_What the task asks:_
Retype the items below word for word, from the line containing "Click the sun icon in the top-right corner" through the end of the items, including both of those lines.

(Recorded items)
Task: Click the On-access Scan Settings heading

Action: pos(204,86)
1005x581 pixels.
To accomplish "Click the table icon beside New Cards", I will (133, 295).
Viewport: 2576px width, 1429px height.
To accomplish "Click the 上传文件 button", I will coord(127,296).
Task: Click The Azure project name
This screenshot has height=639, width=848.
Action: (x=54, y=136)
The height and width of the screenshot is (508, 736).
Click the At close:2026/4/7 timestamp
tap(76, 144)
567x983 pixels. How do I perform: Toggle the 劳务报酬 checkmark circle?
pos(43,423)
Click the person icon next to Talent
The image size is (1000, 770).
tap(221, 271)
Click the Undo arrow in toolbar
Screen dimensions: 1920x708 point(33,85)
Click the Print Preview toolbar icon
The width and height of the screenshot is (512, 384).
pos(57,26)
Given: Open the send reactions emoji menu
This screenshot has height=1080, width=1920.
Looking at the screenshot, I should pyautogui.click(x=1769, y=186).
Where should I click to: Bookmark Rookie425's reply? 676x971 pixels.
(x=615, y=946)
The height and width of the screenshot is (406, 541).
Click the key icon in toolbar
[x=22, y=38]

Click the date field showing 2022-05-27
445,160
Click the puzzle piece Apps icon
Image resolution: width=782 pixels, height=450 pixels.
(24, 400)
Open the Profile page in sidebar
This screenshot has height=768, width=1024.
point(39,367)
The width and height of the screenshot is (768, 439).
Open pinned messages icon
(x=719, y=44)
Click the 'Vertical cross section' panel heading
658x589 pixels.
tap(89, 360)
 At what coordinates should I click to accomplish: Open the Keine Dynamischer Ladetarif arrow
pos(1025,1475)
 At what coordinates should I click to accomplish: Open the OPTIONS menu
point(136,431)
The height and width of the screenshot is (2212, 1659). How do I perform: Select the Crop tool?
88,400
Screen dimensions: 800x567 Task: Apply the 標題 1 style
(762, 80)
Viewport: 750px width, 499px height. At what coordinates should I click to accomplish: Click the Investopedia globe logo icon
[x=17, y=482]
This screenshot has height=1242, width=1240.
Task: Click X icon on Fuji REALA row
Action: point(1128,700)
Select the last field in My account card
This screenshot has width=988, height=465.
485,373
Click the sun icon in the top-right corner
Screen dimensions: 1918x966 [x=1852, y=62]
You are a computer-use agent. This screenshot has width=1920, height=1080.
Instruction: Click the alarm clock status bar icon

_Exercise solution:_
Click the sun icon in the top-right corner
Screen dimensions: 1918x966 [x=1852, y=62]
You are a computer-use agent. This screenshot has width=1920, height=1080.
Instruction: Click the alarm clock status bar icon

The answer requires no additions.